Arshad, a fresh faced eighteen year old boy, is a resident of Khanyar in Srinagar who has come to vote for the first time in his life. Old city is deserted, like a city bereft of people. It’s the ‘day of democracy’ in Srinagar and at a polling booth in Nowhatta, right opposite the police station along with several animated young men, Arshad is waiting in line to cast his vote.
“I came with my grandmother and elder brother,” he says pointing towards a small room where votes are cast. An cheerful old lady bursts out of the room displaying her inked finger to his grandson. He laughs. “She is an NC supporter but I hate them all,” he says.

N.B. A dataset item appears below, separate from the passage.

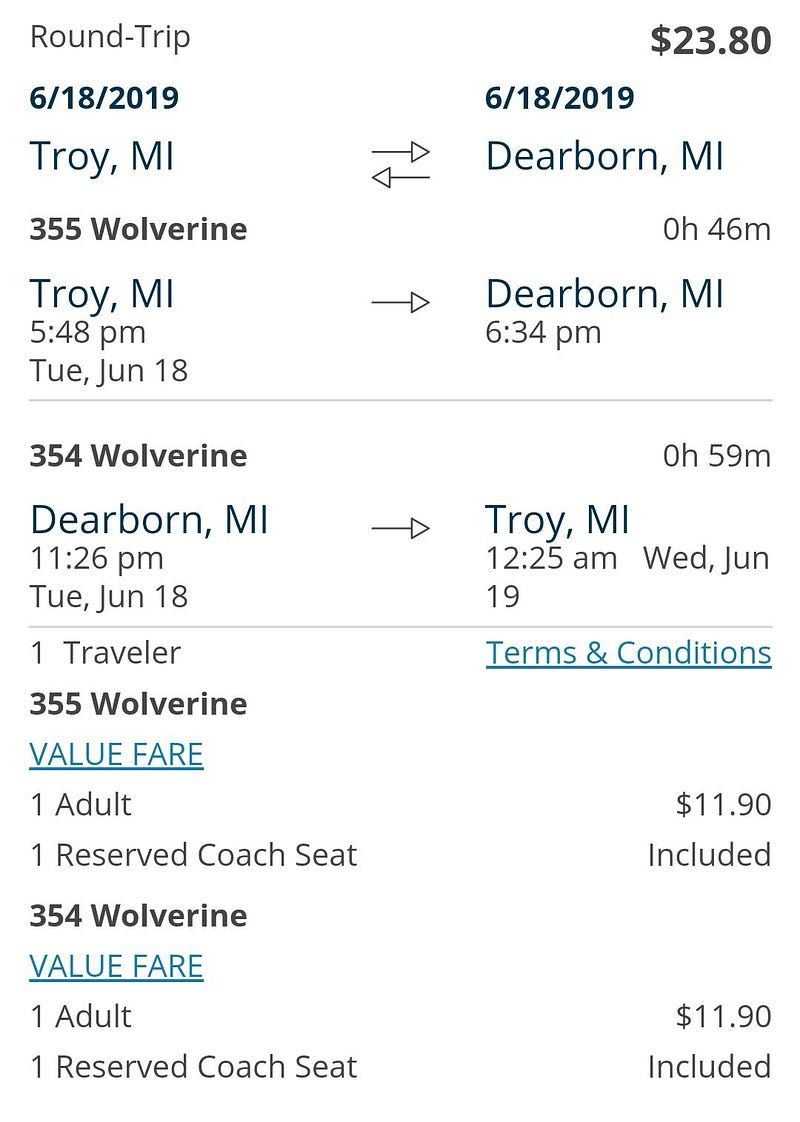This screenshot has width=800, height=1122.
Task: Select the Round-Trip label
Action: point(110,37)
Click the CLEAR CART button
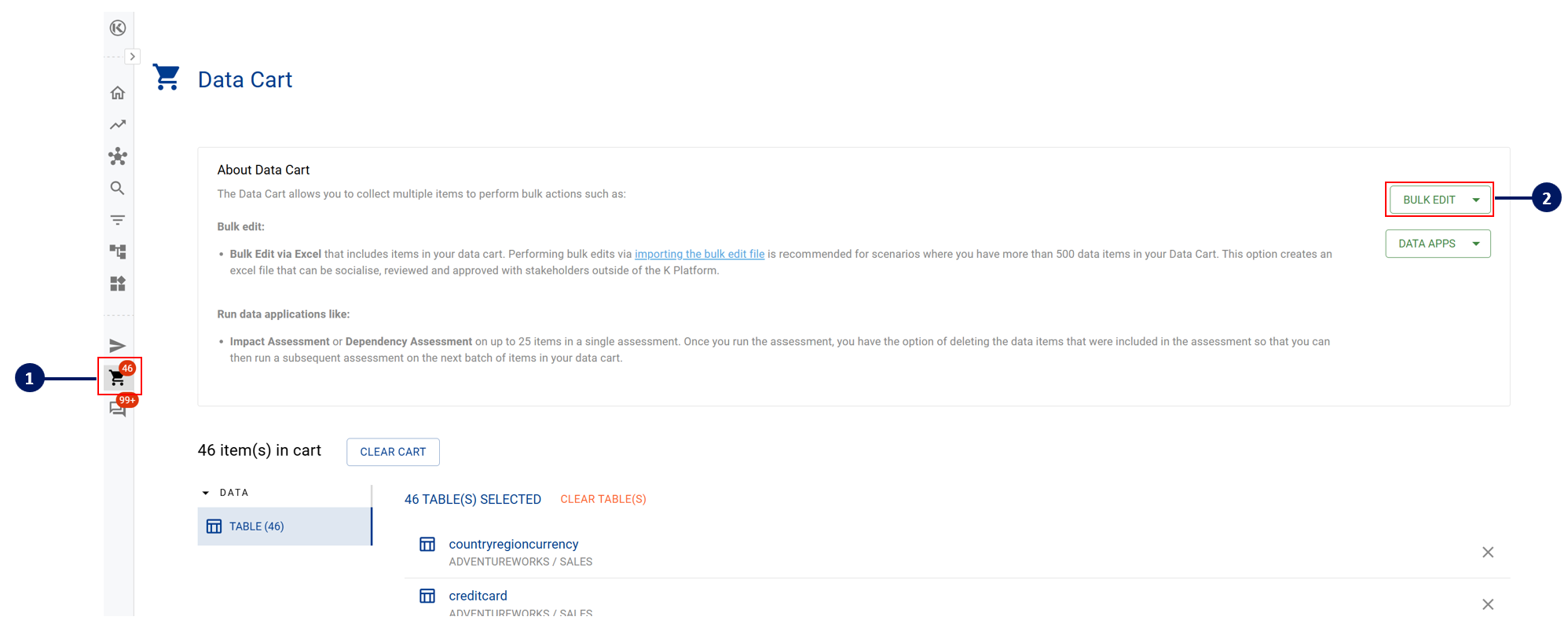Viewport: 1568px width, 624px height. tap(393, 452)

This is the fifth polling booth I have visited since morning. It’s the only one where I see a queue of voters. At other polling booths, armed men outnumber voters and the polling staff. A presiding officer at a polling booth in Rainawari smirks as he looks about himself. Only a single vote has been cast here and he wants the day to ‘finish quickly’.
Arshad remarks about Azadi that it will not come soon and ‘there is no good in wasting one’s vote’. Outside, Nowhatta Chowk is pulsating in fierce sunlight. The day is hot and hundreds of armed personal are precariously stationed at nooks and gullies, in anticipation of boys with stones.
“Nowhatta is most peaceful during elections,” a twenty something man, sitting idly on a shop front, tells me. It’s an unusual observation. The paramilitary trooper standing nearby adjusts the gun on his shoulder.
Inside another polling booth, a dusky man with a white beard, wearing a spotless white Kurta pajama is doing rounds between rooms. He shouts at his men, who mumble answers but are kept silent by his rising tone.
“Vote tcha pyevan (Are votes being cast?),” he asks one of the men sitting inside the room. “Ahanez,” a small-framed man sporting a Hitler moustache answers. “Paansie tcha pyeaven? (Are votes cast in our favor or not?),” he thunders. The man inside the room nods in affirmation.
A sense of eeriness engulfs me as I roam through Rajouri Kadal. Not a soul is in sight. The call of poll boycott by Hurriyat is firmly in place. I am stopped thrice by men in uniform. As I reach Islamia School, a row of boys look inquisitively at me. They are sitting peaceably on a shop-front, one of them holding a cricket bat.
At the gate of the school, I am frisked and let inside only after my media credentials are verified. As soon as I enter the gate, a cracker bursts at a small distance away from me in the play ground. The loud noise startles the men in khaki, but they sink back on knowing it’s just a cracker.
“Yimav wout subhi pyethai taas lagavan (They are throwing crackers at us since morning),” a broad faced polling officer tells me with a mischievous smile. It’s 2 in the afternoon and just two votes have been cast here. The polling officer is anxiously waiting for the day to end so that he can go back to his family and resume his normal work. He is a teacher.
Last night while travelling from Gogji Bagh Youth Hostel, the polling party had come under attack from angry stone-throwing youth. Two of their men received injuries. The polling party had spent the night in perpetual fear.
“Elections are a curse,” said the polling officer, fuming in anger. “We wish in future we are not given any election duty,” he adds in a hopeful tone.
I walk back home as the day nears its end. On reaching Nowhatta Chowk, I see paramilitary men shuffling as a stone from an unknown direction is thrown at them.